Ebola and Marburg hemorrhagic fevers
Ebola and Marburg hemorrhagic fevers are acute viral diseases that lead often to severe illness and death in humans and other primates. The infections typically affect multiple organs in the body and are often accompanied by hemorrhage (bleeding). Once the virus has been transmitted from an animal host to a human, it can then spread through person-to-person contact.
Ebola and Marburg hemorrhagic fevers are acute diseases that often lead to severe illness and death in both humans and nonhuman primates. The diseases typically affect multiple organs in the body and are often accompanied by hemorrhage (bleeding). The illnesses are caused by filoviruses, the only two known members of the virus family Filoviridae.
Image: Transmission electron micrograph depicting a number of filamentous Marburg virions. Source: CDC; Credit: E. Palmer and R. Regnery.
Marburg hemorrhagic fever was first recognized in 1967, when laboratory workers in Germany and Yugoslavia developed a hemorrhagic illness after handling tissue from green monkeys. The outbreak resulted in 31 infections and 7 deaths. Researchers later identified the cause as a never-before-seen filovirus, termed “Marburg” after one of the outbreak locations.
Eleven years later, Ebola virus was identified when two outbreaks of hemorrhagic fever occurred in northern Zaire (now the Democratic Republic of Congo) and southern Sudan. The causes of the outbreaks were identified as two different species of another novel filovirus, called “Ebola” after a river in northern Zaire. Both species proved to be highly lethal, as 90 percent of the Zairian cases and 50 percent of the Sudanese cases resulted in death.
There are five species of Ebola virus, named for the locations in which they were first recognized. Four of the five subtypes have caused disease in humans: Ebola-Zaire, Ebola-Sudan/Gulu, Ebola-Ivory Coast, and Ebola-Bundibugyo. The fifth, Ebola-Reston, has caused disease in nonhuman primates (gorillas, chimpanzees, and monkeys) but not in humans.
Filoviruses are believed to be zoonotic, meaning they are transmitted to humans by animals. The natural reservoirs, or animal hosts, of Ebola and Marburg viruses are not known. The viruses can replicate, or reproduce, in certain types of bats native to the areas where the viruses are found, so some researchers think that these bats could be the natural reservoirs.
Once the virus has been transmitted to a human, it can then be spread through person-to-person contact. People can be exposed to Ebola and Marburg viruses from direct contact with the blood or secretions of an infected person.
Nosocomial transmission, or the spread of disease within a healthcare setting, also occurs, making the use of protective clothing and the disposal of needles and syringes crucial to preventing the spread of infection.
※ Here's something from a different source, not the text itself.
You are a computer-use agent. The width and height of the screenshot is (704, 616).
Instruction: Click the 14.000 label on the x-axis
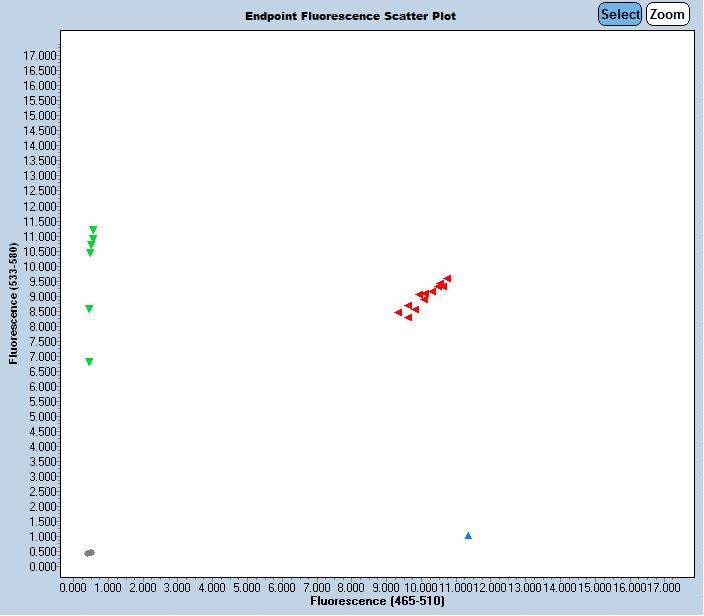[x=559, y=587]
Symptoms of Ebola hemorrhagic fever usually appear 2 to 21 days after exposure to the virus. Symptoms include fever, headache, joint and muscle aches, sore throat, and weakness followed by diarrhea, vomiting, and stomach pain. Other symptoms, including rash, red eyes, hiccups, and internal and external bleeding, may also occur.
Symptoms of Marburg hemorrhagic fever appear 5 to 10 days after exposure to the virus. Symptoms appear suddenly and include fever, chills, headache, and muscle aches. Infected people may also develop a red rash usually on the chest, back, or stomach. Nausea, vomiting, chest pain, a sore throat, abdominal pain, and diarrhea may appear. Symptoms become increasingly severe and may include severe weight loss, delirium, shock, liver failure, and external bleeding.
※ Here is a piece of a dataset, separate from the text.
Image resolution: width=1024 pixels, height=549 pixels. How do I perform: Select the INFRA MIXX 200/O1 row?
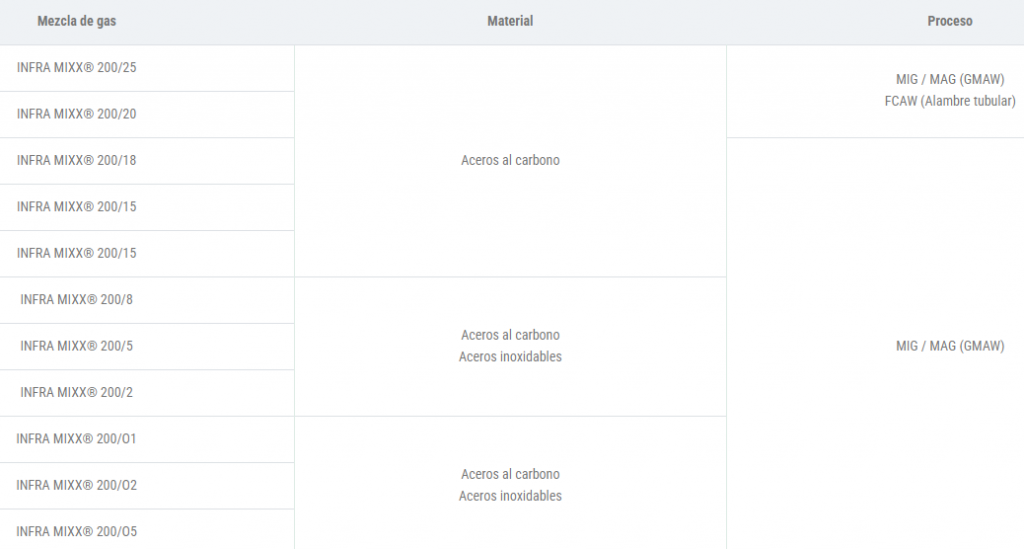(147, 439)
Diagnosis of Ebola and Marburg hemorrhagic fevers can be difficult because early symptoms are often similar to other infectious diseases, such as malaria and typhoid fever.
If they suspect Ebola or Marburg infection, healthcare providers will isolate infected patients. Laboratory tests can confirm infection within a few days of the onset of symptoms.
Treatment and Prevention
There are no specific drugs to treat Ebola or Marburg hemorrhagic fevers. If hospitalized, ill people can be given supportive care such as intravenous fluids.
The molecular events that affect disease transmission and human response to Ebola and Marburg viruses are poorly understood. Researchers in NIAID’s Division of Intramural Research and at the Institute’s Vaccine Research Center as well as NIAID-supported scientists at external institutions are studying all aspects of Ebola and Marburg viruses and how they cause disease.
Investigators are seeking better ways to diagnose and treat Ebola and Marburg fevers. For example, NIAID scientists, in collaboration with researchers at the NIAID-supported New England Regional Center of Excellence, are investigating molecules called cathepsin inhibitors. Cathepsins play an essential role in allowing the Ebola virus to enter and infect cells. Cathepsin inhibitors could be developed to keep the virus from entering cells and causing disease.